Ingleside Plantation developers seek planning flexibility
The massive Ingleside Plantation development in North Charleston could set the precedent for future large projects in the city.
That’s what developers and city officials discussed during a workshop Friday.
Developers of the largely undeveloped 1,760-acre tract near U.S. Interstate 26 and Highway 78 are looking to move forward with city planning approvals, but not before seeking changes in North Charleston’s current planned development district zoning to complement such a large development that will take shape over decades.
The property is owned by an affiliate of Germany’s Weber Automotive, which has a manufacturing plant in Summerville.
“This is a long-term, 15- to 20-year project, that needs a lot flexibility to react to the markets and grow,” said Steve Dudash of North Charleston engineering firm Davis & Floyd.
Ingleside is a multi-phase mixed-use development project that could house retail, office, hotel and residential and take at least two decades to complete.
Owners unveiled the plans in 2008, touting it as an ambitious project looking beyond the recession that had slowed the real estate market.
The first phase of the project was estimated to cost $250 million and include more than 1 million square feet of developed land for retail space, offices, hotels and residential units.

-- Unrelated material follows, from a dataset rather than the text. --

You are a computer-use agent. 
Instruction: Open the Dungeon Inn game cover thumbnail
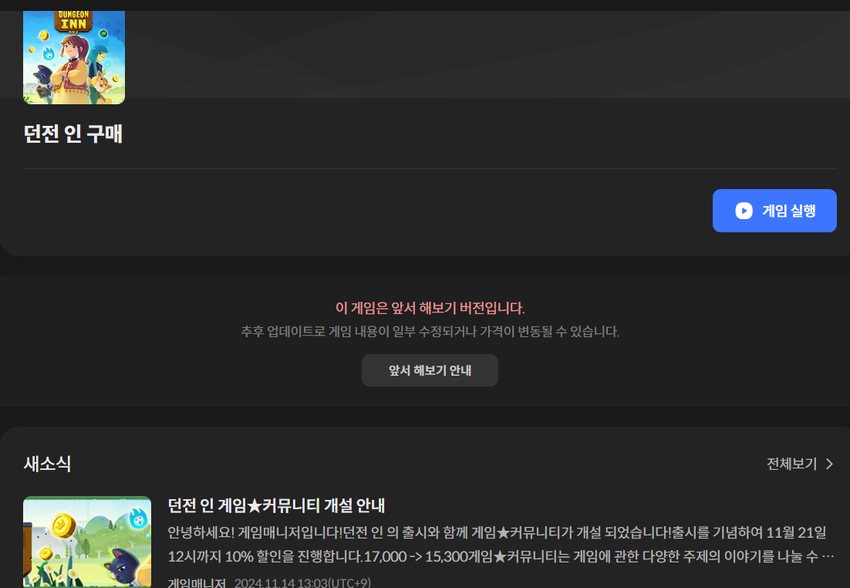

City officials have lauded the project as one of the largest of its kind in South Carolina and a major piece in its attempt to coin itself the state’s top retail sales center.
The proposed amendment to the planned development district includes less micromanaging and more flexibility for projects of 1,000 acres or more.
The current ordinance requires detailed plotting of streets, sewage and other specifics that developers say would be hard to do with large-scale projects that take shape over many years.
“This gives them some flexibility,” said Gwen Moultrie, the city’s interim zoning manager. “Under the existing ordinance, if they were to have to change something other than a shift in the road, it would have to come back for approval.”
Friday’s workshop was one of several information sessions for developers.
Councilman Bobby Jameson voiced concern about the 1,000-acre threshold of the ordinance, saying the change should include some smaller projects.
“The city does not have a lot of tracts with 1,000 acres,” he said. “If we are going to make a change to an ordinance, then why don’t we make a change to an ordinance that will help the city ... How about making it 200 or 500 acres.”
Developers will also meet with the planning commission. City Council could vote on the ordinance change early next year.
Friday’s workshop was also a chance to unveil some updates such as bridge access over the railroad line that goes through the heart of the development and 25 acres of the project dedicated for school space.
Developers also are seeking to build another phase to the existing Ingleside Plantation Apartments on Blue House Road, according to documents filed with the state.
Eric Meyer, president of Weber USA, the real estate arm of Weber Automotive, could not be reached for comment Friday.